Start of Block

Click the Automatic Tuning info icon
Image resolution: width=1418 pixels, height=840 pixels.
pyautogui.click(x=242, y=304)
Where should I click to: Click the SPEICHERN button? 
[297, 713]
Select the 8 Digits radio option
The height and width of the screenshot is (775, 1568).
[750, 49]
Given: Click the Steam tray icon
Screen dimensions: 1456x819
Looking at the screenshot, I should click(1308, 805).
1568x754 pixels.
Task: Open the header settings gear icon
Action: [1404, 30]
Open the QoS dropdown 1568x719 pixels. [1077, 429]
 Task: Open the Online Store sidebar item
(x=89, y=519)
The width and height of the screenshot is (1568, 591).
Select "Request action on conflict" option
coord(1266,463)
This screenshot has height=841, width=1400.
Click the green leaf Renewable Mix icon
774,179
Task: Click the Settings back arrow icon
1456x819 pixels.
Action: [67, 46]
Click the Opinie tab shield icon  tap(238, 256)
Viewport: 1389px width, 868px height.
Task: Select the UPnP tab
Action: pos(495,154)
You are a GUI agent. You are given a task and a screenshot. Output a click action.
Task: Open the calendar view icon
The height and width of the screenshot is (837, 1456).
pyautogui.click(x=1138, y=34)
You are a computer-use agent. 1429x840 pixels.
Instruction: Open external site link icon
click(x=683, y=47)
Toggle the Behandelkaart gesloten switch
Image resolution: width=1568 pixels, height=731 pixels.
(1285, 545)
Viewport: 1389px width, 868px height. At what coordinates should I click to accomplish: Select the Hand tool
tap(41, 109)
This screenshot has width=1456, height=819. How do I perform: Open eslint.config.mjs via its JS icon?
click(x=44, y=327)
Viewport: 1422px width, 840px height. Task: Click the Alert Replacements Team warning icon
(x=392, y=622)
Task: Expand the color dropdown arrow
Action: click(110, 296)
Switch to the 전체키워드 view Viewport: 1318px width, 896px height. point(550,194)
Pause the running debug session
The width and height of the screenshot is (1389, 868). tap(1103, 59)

End of Block

All of the data shown above should be printed exactly as given.

SOLUTION TO THIS TASK –
Click the Automatic Tuning info icon
Image resolution: width=1418 pixels, height=840 pixels.
pyautogui.click(x=242, y=304)
Where should I click to: Click the SPEICHERN button? 
[297, 713]
Select the 8 Digits radio option
The height and width of the screenshot is (775, 1568).
[750, 49]
Given: Click the Steam tray icon
Screen dimensions: 1456x819
Looking at the screenshot, I should click(1308, 805).
1568x754 pixels.
Task: Open the header settings gear icon
Action: [1404, 30]
Open the QoS dropdown 1568x719 pixels. [1077, 429]
 Task: Open the Online Store sidebar item
(x=89, y=519)
The width and height of the screenshot is (1568, 591).
Select "Request action on conflict" option
coord(1266,463)
This screenshot has height=841, width=1400.
Click the green leaf Renewable Mix icon
774,179
Task: Click the Settings back arrow icon
1456x819 pixels.
Action: [67, 46]
Click the Opinie tab shield icon  tap(238, 256)
Viewport: 1389px width, 868px height.
Task: Select the UPnP tab
Action: pos(495,154)
You are a GUI agent. You are given a task and a screenshot. Output a click action.
Task: Open the calendar view icon
The height and width of the screenshot is (837, 1456).
pyautogui.click(x=1138, y=34)
You are a computer-use agent. 1429x840 pixels.
Instruction: Open external site link icon
click(x=683, y=47)
Toggle the Behandelkaart gesloten switch
Image resolution: width=1568 pixels, height=731 pixels.
(1285, 545)
Viewport: 1389px width, 868px height. At what coordinates should I click to accomplish: Select the Hand tool
tap(41, 109)
This screenshot has width=1456, height=819. How do I perform: Open eslint.config.mjs via its JS icon?
click(x=44, y=327)
Viewport: 1422px width, 840px height. Task: Click the Alert Replacements Team warning icon
(x=392, y=622)
Task: Expand the color dropdown arrow
Action: click(110, 296)
Switch to the 전체키워드 view Viewport: 1318px width, 896px height. point(550,194)
Pause the running debug session
The width and height of the screenshot is (1389, 868). tap(1103, 59)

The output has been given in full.